Are you still telling me that you object to supporting your child's learning at home.

10 minutes reading a night, a few school work related outings, 1/2 hour per primary child each weekend for homework, tea time discussiosn about what they are up to. It's our job as parents. How can you possibly resent it if you want the best for the your children.

sue52 · 08/01/2011 16:00

I am still seething because my year 1 DD was asked to research green house gas. It was more than 20 years ago but I still feel aggrieved.

activate · 08/01/2011 16:11

I do not, and have never, objected to supported learning at home

I object strongly and vociferously to being expected to teach my child a curriculum topic

I happily read with the 6 year old, as do her older siblings (when forced in the main), I happily teach her piano and ice-skating and swimming and how to take care of pets, I happily talk with, to and at, teach my kids how to conduct themselves, social morals, contrasting religions, how to handle alcohol, girls, social situations etc etc

I do this whilst working full time, studying and fighitng an annoying medical condition

I have experience of my children growing through the state education system (I even work in a state school) and not suffering from my attitudes, in fact they appear to benefit from it becoming independent and committed students (I wish this was without screaming at times, but hell a couple of them are teens)

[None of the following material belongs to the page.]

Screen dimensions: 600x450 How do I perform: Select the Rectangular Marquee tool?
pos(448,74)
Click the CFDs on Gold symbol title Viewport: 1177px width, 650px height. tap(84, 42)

I love the whole - oh you object to it your children will suffer, you are bad

OP posts:
stoatsrevenge · 08/01/2011 16:13

activate:
I thought I made clear that the child does not have to be able to read. The parent, spending 10 minutes of time with his/her child can read a paragraph out of a book. They talk about it - the child is enthusiastic and really pleased that the parent is interested in the subject too, and giving extra anecdotal information. They come back to school enthusing that their mums and dads have told them such and such - or they know such and such.
Last term, we 'researched' penguins at home. They all found out facts (oh, except for the parent who doesn't do 'research homework) and, on top of that, brought in pictures for the walls, drew and painted pictures, found internet links, etc.

I think this is the only useful type of homework. (I hate sending spelling lists home and literacy/numeracy worksheets).

Children need to be able to talk properly before they write properly. This is a great way to get them organising facts in their heads and making short notes.

I really can't believe your attitude.